Merchants in the euro area may soon be required to accept the digital euro as legal tender, according to a recent development in the world of finance.
The move is said to be in response to the increasing demand for a cashless payment system, which has been fueled by the COVID-19 pandemic.
The proposal, which was presented to finance ministers in a paper seen by CoinDesk, suggests that giving the central bank digital currency (CBDC) the same status as banknotes and coins would mean payments legally discharge obligations to pay.
The paper goes on to state that with mandatory acceptance at full face value, the CBDC could potentially increase its network effects and affect its distribution.

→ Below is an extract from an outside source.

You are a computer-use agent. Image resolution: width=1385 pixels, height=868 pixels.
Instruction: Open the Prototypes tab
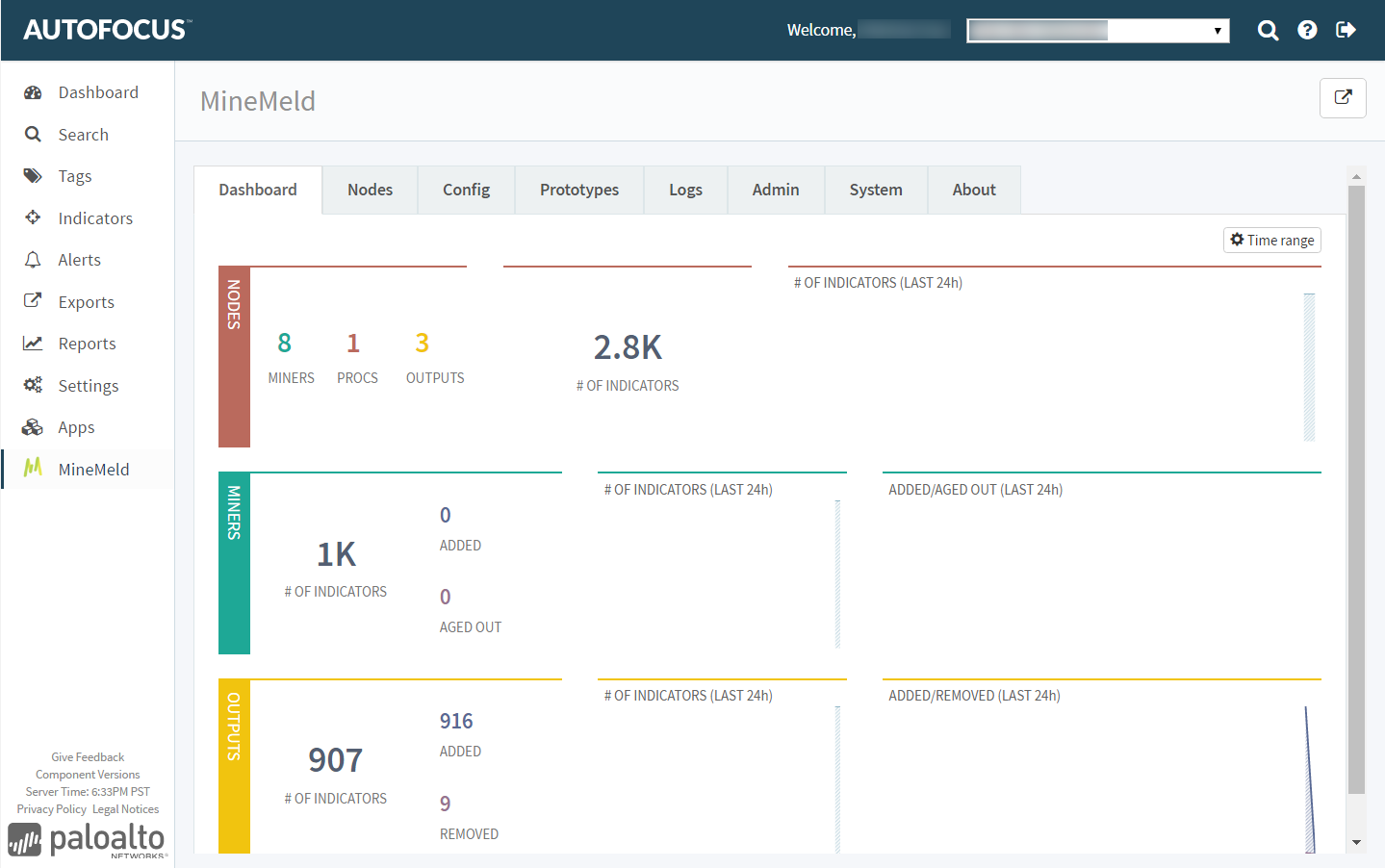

However, the paper also raises the question of whether exemptions should be considered to ensure proportional application, balancing the principles of contractual freedom and mandatory acceptance.
This suggests that the implementation of the digital euro as legal tender may not be straightforward, and may require careful consideration and negotiation among finance ministers.
This is not the first time that the issue of the digital euro has been discussed. In a previous discussion in January, ministers suggested that the digital euro should not be programmable, as giving the ability to limit how a payment can be used by the recipient would impair money’s fungible status.
The European Central Bank is set to formally decide whether to issue its currency in digital format in the fall. Officials are currently working on technical details such as which potential uses to prioritize. EU national governments will also be involved in agreeing any legislation needed to underpin the CBDC.
Last week, the European Commission’s Mairead McGuinness confirmed that a bill due shortly will examine anti-money laundering rules and compensation for those distributing the currency, in addition to legal tender status.